Philadelphia's picks at the 1995 NHL entry draft, which was held at Edmonton Coliseum in Edmonton, Alberta, on July 8, 1995. The Flyers traded their third-round pick, 74th overall, and Mark Recchi to the Montreal Canadiens for Eric Desjardins, Gilbert Dionne and John LeClair on February 9, 1995. They also traded their fifth-round pick, 126th overall, to the Detroit Red Wings for Stewart Malgunas on September 9, 1993.

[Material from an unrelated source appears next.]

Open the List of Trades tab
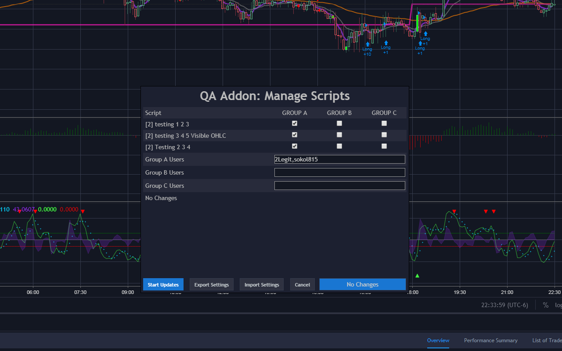562x351 pixels. click(547, 340)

| Round | Pick | Player | Position | Nationality | Team (league) | Notes |
| 1 | 22 | Brian Boucher | Goaltender | United States | Tri-City Americans (WHL) |  |
| 2 | 48 | Shane Kenny | Defense | Canada | Owen Sound Platers (OHL) |  |
| 4 | 100 | Radovan Somik | Left wing | Slovakia | Martimex ZTS Martin (Slovakia) |  |
| 6 | 132 | Dmitri Tertyshny | Defense | Russia | Traktor Chelyabinsk (Russia) |  |
| 135 | Jamie Sokolsky | Defense | Canada | Belleville Bulls (OHL) |  |
| 152 | Martin Spanhel | Left wing | Czech Republic | ZPS Zlin Jrs. (CZE) |  |
| 7 | 178 | Martin Streit | Forward | Czech Republic | HC Olomouc (CZE) |  |
| 8 | 204 | Ruslan Shafikov | Forward | Russia | Salavat Yulaev (Russia) |  |
| 9 | 230 | Jeff Lank | Defense | Canada | Prince Albert Raiders (WHL) |  |

==Farm teams==
The Flyers were affiliated with the Hershey Bears of the AHL and the Mobile Mysticks of the ECHL.